Le dénonciateur

Remy de Gourmont
C'était une des vilaines choses de l’admirable civilisation romaine impériale, que la dénonciation y fût admise florissante et fructueuse. L’empereur, c’est-à-dire l’État, bénéficiait de la fortune du malheureux convaincu du crime vague de lèse-majesté, mais le dénonciateur en recevait une partie. Ni son acte ni ses profits ne disqualifiaient le delator, car il était hypocritement convenu qu’il n’avait parlé que pour le bien public. Je ne sais pas ce que peut rapporter de nos jours une dénonciation; cela dépend sans doute de l’importance du service rendu à la police. Rien de plus naturel. Il est naturel aussi, car nous avons acquis certaines délicatesses, que le délateur moderne encoure le mépris public. C’est l’inconvénient d’un métier qui offre à ceux qui l’exercent avec froideur certaines compensations. Le délateur se confère en effet une sorte de magistrature soudaine et puissante. Il est celui qui met en marche le mécanisme cruel des lois pénales, il devient en quelques minutes, par son acte même, accusateur, juge et bourreau. Comme il serait intéressant de pouvoir observer le délateur au moment où, épelant avec frémissement tel prospectus suspect, il découvre le trait qui permet la plainte au parquet! On verrait dans ses gestes, on lirait sur son visage quelque chose de la joie d’un gueux chercheur de poux. Et c’est bien sous cette apparence que je me peins le dénonciateur : c’est un chercheur de poux. Il paraît que des gens s’assemblent pour pouiller en commun la littérature et l’art, et cela complète la ressemblance avec les mœurs de ce qu’il y a de plus dégradé, de ce qu’il y a de simiesque dans l’humanité. Cependant le délateur parfois prétend n’obéir qu’à des mobiles élevés; il protège la morale. Mais on ne voit pas bien ce qu’il peut y avoir de particulièrement élevé dans une religion ou dans une morale qui encouragent à la délation. Rien de plus relatif que l’élévation; les âmes hautes et les âmes basses n’en jugent pas de même.

Retenons cependant ces mobiles, religion morale; ils permettent de séparer les délateurs en deux classes, de distinguer entre la sordide « casserole » et le dénonciateur piétiste.

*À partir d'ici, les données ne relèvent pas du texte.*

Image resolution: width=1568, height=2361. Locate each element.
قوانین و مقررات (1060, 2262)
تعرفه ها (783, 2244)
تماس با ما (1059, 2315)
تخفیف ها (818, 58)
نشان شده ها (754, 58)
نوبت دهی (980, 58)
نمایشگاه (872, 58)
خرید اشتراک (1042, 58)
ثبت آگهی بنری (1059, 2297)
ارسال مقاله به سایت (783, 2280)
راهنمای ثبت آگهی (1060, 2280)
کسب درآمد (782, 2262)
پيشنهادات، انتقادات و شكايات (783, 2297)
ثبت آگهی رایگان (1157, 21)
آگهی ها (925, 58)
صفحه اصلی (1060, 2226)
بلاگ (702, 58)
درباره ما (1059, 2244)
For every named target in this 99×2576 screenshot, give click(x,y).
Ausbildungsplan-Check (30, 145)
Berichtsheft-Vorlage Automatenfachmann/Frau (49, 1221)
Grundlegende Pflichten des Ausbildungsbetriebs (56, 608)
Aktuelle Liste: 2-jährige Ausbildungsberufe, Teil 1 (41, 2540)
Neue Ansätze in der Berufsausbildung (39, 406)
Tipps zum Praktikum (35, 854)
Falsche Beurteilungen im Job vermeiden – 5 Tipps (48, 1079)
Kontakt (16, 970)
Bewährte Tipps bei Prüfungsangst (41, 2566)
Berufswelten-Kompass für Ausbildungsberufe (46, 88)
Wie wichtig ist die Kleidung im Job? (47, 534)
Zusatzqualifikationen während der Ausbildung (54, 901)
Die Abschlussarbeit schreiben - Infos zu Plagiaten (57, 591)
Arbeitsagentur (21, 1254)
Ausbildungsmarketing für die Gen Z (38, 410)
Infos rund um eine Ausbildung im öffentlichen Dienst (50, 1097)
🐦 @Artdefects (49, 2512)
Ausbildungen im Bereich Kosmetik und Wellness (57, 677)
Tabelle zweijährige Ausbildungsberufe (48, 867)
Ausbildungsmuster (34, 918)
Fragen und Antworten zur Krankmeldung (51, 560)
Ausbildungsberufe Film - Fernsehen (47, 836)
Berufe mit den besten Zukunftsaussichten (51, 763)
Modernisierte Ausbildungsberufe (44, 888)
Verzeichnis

L’un obéit à des besoins, l’autre à sa conscience. Voilà la différence. On la trouvera énorme ou minime, selon le degré de pudeur dont on est capable. Ni le désintéressement ne suffit à légitimer un acte, ni l’intérêt ne suffit à le flétrir. La beauté ne devient pas laide pour avoir été vendue, et la laideur n’en est pas plus belle pour s’étaler sans but commercial. Quel que soit son mobile, la délation est un acte laid. Le magistrat, proprio motu, poursuit l’auteur d’un de ces papiers si bêtement appelés pornographiques (quand il y a dix mots français pour dire la même chose); c’est un malheur dont la victime n’a que tout juste le droit de se plaindre. La victime a couru volontairement un risque et le magistrat a fait son métier. Ce sont les relations du chasseur et du gibier, relations normales et qui ne comportent que deux dénouements, également rigoureux. Je n’aurai aucun mépris ni pour le chasseur ni pour les chiens qu’il nourrit et qu’il dresse. Mais que dire du chien volontaire, de l’auxiliaire bénévole de la police? Rien de plus que ce que dirait un Monsieur Monod lui-même des familiers du Saint-Office, des auxiliaires de l’Inquisition.